NATO rejects Russia’s ‘dirty bomb’ allegations


Following key members of the military alliance, NATO on Monday denied Russia’s claim that Ukraine is planning to use a dirty bomb in a plan to smear Moscow.

“Spoke with US Secretary of Defense (Lloyd J. Austin) and UK Secretary of Defense (Ben Wallece) about Russia’s false claim that Ukraine is preparing to use a dirty bomb on its own territory,” Jens Stoltenberg, NATO’s secretary general, said on Twitter.

“NATO Allies reject this allegation. Russia must not use it as a pretext for escalation. We remain steadfast in our support for Ukraine.”

Russia’s claims came during Russian Defense Minister Sergey Shoygu’s calls with his counterparts in several Western countries, including Austin.

In a joint statement on Sunday, the US, France, and the UK firmly rejected Moscow’s claims.

The statement said that after speaking with Shoygu at his request, the defense ministers of the three nations all rejected “Russia’s transparently false allegations” that Kyiv will use the bomb as a provocation.

* Work to do *
1. Answer these questions from the article on NATO and the dirty bomb claims:
(a) On what day did NATO deny Russia's claim?
(b) Where did Jens Stoltenberg post his statement?
(c) Which three countries issued the joint statement on Sunday?
2. Please list every country named in the article on NATO and the dirty bomb claims.
The data that follows isn't needed for anything here.

* Information provided *
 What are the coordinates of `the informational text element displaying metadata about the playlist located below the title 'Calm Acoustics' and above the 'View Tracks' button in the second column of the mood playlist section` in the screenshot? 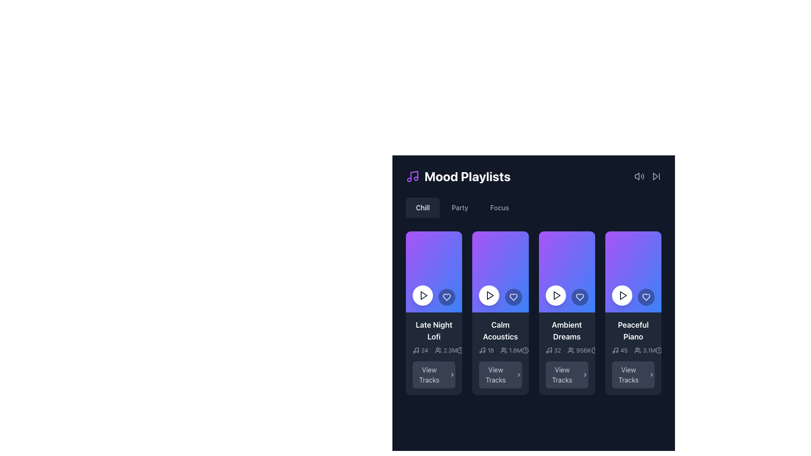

* Answers for the tasks *
1.
(a) Monday
(b) On Twitter
(c) The US, France, and the UK

2. Russia, Ukraine, the US, the UK, France